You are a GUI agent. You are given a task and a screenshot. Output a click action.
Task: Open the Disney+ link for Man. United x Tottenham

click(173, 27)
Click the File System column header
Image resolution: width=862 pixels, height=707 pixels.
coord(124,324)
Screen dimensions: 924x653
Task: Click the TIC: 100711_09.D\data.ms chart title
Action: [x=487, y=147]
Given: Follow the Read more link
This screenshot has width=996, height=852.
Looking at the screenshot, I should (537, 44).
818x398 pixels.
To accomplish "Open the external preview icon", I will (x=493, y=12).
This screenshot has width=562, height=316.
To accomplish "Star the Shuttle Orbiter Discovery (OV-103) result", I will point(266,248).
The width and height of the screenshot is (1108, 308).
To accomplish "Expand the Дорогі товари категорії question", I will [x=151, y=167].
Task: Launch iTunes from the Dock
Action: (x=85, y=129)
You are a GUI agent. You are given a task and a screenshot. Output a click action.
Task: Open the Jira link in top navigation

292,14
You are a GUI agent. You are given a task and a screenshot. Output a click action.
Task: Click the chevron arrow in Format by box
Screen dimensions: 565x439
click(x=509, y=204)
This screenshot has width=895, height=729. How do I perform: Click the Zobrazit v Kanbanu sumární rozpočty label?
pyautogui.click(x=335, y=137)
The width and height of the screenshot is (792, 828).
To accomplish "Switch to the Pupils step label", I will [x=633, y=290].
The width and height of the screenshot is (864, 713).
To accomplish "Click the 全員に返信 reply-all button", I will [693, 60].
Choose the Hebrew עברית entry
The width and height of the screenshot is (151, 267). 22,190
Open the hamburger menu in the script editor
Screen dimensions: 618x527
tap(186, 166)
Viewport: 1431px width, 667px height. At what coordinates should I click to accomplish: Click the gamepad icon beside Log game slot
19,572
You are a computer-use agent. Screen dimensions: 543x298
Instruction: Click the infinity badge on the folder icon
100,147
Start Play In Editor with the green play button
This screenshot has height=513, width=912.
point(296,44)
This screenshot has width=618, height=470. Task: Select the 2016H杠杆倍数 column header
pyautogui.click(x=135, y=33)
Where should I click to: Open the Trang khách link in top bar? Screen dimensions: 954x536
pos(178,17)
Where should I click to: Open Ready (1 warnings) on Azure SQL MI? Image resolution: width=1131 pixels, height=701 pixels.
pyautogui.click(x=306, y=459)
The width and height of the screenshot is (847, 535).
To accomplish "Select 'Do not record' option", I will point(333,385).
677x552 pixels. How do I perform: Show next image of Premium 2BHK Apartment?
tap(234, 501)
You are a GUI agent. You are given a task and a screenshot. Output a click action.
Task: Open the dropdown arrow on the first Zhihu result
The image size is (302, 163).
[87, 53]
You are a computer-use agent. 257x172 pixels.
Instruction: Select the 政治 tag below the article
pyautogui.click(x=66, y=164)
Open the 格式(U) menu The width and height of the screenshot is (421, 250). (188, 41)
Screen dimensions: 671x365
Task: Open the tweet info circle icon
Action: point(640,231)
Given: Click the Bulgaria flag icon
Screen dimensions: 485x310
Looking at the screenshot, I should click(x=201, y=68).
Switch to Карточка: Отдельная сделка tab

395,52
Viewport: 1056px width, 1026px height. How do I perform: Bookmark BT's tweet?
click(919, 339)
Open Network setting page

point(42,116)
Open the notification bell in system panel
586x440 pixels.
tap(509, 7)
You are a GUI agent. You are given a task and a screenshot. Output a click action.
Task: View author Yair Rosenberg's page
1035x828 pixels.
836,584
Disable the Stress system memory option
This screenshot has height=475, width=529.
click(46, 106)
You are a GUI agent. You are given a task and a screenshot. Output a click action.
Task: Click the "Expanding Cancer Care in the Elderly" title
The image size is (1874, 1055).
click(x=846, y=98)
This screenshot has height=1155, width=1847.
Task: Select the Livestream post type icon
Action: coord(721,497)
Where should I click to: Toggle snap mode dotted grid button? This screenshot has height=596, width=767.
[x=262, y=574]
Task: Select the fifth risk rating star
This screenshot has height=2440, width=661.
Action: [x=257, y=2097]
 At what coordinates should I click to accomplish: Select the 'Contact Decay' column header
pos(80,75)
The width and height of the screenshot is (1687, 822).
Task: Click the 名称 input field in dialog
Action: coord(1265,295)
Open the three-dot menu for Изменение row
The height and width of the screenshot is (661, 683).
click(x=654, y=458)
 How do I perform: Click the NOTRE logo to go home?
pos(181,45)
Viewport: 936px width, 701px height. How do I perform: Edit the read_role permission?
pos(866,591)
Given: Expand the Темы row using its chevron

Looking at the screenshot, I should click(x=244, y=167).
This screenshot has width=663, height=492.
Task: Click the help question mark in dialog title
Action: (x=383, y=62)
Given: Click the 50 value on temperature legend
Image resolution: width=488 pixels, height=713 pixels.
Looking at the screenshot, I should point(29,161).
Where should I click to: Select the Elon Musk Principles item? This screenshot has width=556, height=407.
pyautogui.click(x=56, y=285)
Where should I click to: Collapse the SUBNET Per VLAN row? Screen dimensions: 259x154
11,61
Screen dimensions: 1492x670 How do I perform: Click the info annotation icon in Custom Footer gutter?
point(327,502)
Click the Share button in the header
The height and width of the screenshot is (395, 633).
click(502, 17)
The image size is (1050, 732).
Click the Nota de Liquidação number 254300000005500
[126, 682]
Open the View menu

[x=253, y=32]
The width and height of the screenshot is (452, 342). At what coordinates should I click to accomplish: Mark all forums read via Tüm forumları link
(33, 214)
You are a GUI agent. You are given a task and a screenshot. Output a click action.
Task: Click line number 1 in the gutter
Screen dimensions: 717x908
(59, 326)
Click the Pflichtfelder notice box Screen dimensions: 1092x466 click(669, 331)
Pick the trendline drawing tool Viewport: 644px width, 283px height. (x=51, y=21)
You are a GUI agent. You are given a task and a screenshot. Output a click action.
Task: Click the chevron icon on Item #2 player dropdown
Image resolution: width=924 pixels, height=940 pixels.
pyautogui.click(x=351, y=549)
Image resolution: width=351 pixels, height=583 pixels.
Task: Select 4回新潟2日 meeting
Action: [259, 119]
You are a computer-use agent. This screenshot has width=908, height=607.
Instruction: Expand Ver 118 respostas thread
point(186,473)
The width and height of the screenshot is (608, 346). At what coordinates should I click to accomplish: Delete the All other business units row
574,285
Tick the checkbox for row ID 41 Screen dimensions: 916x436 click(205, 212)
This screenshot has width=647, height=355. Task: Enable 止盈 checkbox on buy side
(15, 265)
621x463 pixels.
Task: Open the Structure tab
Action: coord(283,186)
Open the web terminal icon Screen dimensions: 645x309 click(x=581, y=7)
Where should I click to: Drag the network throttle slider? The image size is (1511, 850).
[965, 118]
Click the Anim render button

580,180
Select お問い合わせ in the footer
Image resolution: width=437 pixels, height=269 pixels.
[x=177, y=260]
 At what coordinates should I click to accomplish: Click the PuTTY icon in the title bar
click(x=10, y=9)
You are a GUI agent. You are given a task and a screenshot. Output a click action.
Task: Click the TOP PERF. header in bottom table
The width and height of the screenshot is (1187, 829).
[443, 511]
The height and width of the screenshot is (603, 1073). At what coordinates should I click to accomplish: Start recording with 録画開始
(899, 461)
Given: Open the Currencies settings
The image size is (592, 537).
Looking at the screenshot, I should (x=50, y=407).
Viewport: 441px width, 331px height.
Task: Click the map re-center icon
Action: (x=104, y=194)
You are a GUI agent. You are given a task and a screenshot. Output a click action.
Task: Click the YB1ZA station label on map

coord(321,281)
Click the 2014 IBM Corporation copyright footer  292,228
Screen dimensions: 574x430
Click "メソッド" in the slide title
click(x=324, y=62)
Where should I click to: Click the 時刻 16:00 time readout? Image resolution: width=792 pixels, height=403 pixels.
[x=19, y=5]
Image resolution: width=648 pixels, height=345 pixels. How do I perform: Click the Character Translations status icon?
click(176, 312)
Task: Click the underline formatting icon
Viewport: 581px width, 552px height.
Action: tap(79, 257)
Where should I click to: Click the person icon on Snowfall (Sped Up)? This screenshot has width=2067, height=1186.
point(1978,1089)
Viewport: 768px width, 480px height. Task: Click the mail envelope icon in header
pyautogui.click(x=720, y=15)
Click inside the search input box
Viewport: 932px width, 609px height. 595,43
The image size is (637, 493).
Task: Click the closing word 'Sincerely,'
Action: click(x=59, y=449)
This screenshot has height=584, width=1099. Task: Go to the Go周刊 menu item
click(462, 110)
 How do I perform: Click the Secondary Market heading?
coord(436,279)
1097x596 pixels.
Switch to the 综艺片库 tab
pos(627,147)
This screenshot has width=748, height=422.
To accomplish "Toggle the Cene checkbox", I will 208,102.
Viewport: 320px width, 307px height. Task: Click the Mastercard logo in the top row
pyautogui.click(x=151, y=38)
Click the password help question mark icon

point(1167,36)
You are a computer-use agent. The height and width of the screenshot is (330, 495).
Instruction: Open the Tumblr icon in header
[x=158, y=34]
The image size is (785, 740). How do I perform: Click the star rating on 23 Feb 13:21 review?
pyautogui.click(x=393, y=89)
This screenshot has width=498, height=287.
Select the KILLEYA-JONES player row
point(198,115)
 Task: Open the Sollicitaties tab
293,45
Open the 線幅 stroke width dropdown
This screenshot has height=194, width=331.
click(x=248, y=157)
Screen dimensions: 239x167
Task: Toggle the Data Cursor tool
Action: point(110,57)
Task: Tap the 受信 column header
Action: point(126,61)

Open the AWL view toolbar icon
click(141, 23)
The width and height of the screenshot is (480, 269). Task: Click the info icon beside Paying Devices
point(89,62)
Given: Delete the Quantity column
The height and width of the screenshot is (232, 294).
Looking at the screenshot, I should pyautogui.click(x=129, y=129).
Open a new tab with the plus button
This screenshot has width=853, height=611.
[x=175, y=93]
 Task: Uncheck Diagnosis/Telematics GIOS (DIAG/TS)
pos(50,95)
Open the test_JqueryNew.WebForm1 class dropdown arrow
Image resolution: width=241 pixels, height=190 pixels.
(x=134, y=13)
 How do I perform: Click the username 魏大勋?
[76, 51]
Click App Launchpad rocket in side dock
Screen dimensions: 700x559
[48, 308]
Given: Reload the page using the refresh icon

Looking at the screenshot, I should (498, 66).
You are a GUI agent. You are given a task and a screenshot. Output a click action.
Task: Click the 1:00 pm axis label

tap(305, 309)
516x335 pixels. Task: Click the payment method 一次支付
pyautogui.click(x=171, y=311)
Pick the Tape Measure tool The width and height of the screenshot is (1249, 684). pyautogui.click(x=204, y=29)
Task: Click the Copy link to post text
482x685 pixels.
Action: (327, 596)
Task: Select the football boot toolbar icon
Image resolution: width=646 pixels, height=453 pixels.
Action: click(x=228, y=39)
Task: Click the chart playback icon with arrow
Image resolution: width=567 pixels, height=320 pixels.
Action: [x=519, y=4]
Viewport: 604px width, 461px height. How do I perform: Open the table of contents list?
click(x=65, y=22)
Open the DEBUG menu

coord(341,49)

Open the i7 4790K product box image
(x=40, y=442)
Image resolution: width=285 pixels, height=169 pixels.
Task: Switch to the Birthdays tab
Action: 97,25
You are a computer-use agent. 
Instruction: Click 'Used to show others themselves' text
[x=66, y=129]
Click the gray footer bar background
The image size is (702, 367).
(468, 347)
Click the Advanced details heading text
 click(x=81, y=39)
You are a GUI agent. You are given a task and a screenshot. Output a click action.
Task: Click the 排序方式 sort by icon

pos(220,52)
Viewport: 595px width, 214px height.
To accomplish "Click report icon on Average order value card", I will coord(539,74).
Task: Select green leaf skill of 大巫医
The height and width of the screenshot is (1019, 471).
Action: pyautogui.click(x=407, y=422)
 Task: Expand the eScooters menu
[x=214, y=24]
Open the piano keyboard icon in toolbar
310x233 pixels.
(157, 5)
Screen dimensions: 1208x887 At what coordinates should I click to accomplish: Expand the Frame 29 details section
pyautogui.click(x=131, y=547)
* * * * * * * * *
:: Assignment ::
Using the entries above, extract exactly the span from the line with "Task: Open the Jira link in top navigation" to the line with "You are a computer-use agent. 257x172 pixels.", both lines included; leave out everything else.

:: Problem solution ::
Task: Open the Jira link in top navigation

292,14
You are a GUI agent. You are given a task and a screenshot. Output a click action.
Task: Click the chevron arrow in Format by box
Screen dimensions: 565x439
click(x=509, y=204)
This screenshot has width=895, height=729. How do I perform: Click the Zobrazit v Kanbanu sumární rozpočty label?
pyautogui.click(x=335, y=137)
The width and height of the screenshot is (792, 828).
To accomplish "Switch to the Pupils step label", I will [x=633, y=290].
The width and height of the screenshot is (864, 713).
To accomplish "Click the 全員に返信 reply-all button", I will [693, 60].
Choose the Hebrew עברית entry
The width and height of the screenshot is (151, 267). 22,190
Open the hamburger menu in the script editor
Screen dimensions: 618x527
tap(186, 166)
Viewport: 1431px width, 667px height. At what coordinates should I click to accomplish: Click the gamepad icon beside Log game slot
19,572
You are a computer-use agent. Screen dimensions: 543x298
Instruction: Click the infinity badge on the folder icon
100,147
Start Play In Editor with the green play button
This screenshot has height=513, width=912.
point(296,44)
This screenshot has width=618, height=470. Task: Select the 2016H杠杆倍数 column header
pyautogui.click(x=135, y=33)
Where should I click to: Open the Trang khách link in top bar? Screen dimensions: 954x536
pos(178,17)
Where should I click to: Open Ready (1 warnings) on Azure SQL MI? Image resolution: width=1131 pixels, height=701 pixels.
pyautogui.click(x=306, y=459)
The width and height of the screenshot is (847, 535).
To accomplish "Select 'Do not record' option", I will point(333,385).
677x552 pixels. How do I perform: Show next image of Premium 2BHK Apartment?
tap(234, 501)
You are a GUI agent. You are given a task and a screenshot. Output a click action.
Task: Open the dropdown arrow on the first Zhihu result
The image size is (302, 163).
[87, 53]
You are a computer-use agent. 257x172 pixels.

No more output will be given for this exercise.